= Women's Support Group =

The Women's Support Group (WSG) is a Sri Lankan organisation dedicated to helping lesbian, bisexual and transgender women. It was set up in 1999 by amongst others Rosanna Flamer-Caldera. It has won the Felipa de Souza Award twice.

== History ==
The Women's Support Group (WSG) was set up in 1999 as an offshoot from Companions on a Journey. The founders had joined CoJ and set up a support group for lesbian, bisexual and transgender women, which then took on its own identity over time. The group organised a national convention for lesbians in 1999 which encountered hostility and the group also experienced discrimination from the rest of the women's movement; at the first International Women’s Day meeting at Viharamahadevi Park, some women were upset that the WSG was there and Sunila Abeysekera had to intercede on their behalf.

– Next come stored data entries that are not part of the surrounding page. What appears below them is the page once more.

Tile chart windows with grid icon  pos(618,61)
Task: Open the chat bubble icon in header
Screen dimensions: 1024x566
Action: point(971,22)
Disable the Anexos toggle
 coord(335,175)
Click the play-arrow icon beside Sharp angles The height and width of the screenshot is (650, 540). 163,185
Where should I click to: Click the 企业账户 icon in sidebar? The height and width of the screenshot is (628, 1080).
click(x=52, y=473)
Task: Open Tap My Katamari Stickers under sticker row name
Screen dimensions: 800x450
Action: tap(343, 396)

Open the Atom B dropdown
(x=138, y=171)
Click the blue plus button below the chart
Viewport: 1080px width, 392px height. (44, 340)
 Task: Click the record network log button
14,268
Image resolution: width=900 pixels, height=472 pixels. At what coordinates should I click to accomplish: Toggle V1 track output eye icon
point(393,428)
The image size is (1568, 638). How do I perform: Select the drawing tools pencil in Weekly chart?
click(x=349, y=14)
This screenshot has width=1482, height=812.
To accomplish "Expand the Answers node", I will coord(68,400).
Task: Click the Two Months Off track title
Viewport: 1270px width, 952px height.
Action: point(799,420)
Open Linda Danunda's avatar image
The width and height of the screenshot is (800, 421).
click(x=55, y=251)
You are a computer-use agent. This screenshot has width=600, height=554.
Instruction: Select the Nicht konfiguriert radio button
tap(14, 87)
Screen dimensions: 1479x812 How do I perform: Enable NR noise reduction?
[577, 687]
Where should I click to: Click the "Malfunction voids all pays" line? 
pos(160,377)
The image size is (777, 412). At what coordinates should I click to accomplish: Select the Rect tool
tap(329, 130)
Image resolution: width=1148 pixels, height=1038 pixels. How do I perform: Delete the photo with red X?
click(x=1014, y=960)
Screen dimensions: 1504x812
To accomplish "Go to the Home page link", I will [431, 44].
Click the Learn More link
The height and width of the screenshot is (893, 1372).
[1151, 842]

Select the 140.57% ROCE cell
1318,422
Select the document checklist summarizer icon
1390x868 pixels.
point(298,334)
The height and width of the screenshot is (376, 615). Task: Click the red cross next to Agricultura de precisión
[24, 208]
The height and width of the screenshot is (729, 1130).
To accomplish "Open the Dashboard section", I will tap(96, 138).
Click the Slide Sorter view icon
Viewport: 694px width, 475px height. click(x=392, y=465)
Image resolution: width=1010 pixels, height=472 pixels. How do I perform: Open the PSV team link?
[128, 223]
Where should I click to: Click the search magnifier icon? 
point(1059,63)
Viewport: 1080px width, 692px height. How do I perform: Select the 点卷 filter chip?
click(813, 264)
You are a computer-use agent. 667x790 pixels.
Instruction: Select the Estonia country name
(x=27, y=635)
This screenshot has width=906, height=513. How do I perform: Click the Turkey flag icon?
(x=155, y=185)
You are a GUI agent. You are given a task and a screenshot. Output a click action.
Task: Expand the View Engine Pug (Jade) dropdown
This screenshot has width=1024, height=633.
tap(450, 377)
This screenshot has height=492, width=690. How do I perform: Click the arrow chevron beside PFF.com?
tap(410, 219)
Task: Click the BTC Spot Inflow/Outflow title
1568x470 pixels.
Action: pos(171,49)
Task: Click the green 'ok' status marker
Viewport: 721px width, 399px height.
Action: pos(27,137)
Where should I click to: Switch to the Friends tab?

In 2003, around 20 women were involved. The activities of the WSG in the early 2000s included workshops in rural areas about sexuality, women’s cricket tournaments, media campaigns and "The Clothesline Project" which drew attention to the issue of violence against women. As of 2007, the WSG ran a library, a safe house in Colombo and various support groups.

== Awards ==
The Women’s Support Group won the Felipa de Souza Award in 2001, alongside Companions on a Journey. It won the award again in 2014, shared jointly with Gay Japan News, KRYSS (Malaysia), O (Pakistan) and the Rainbow Rights Project (Philippines).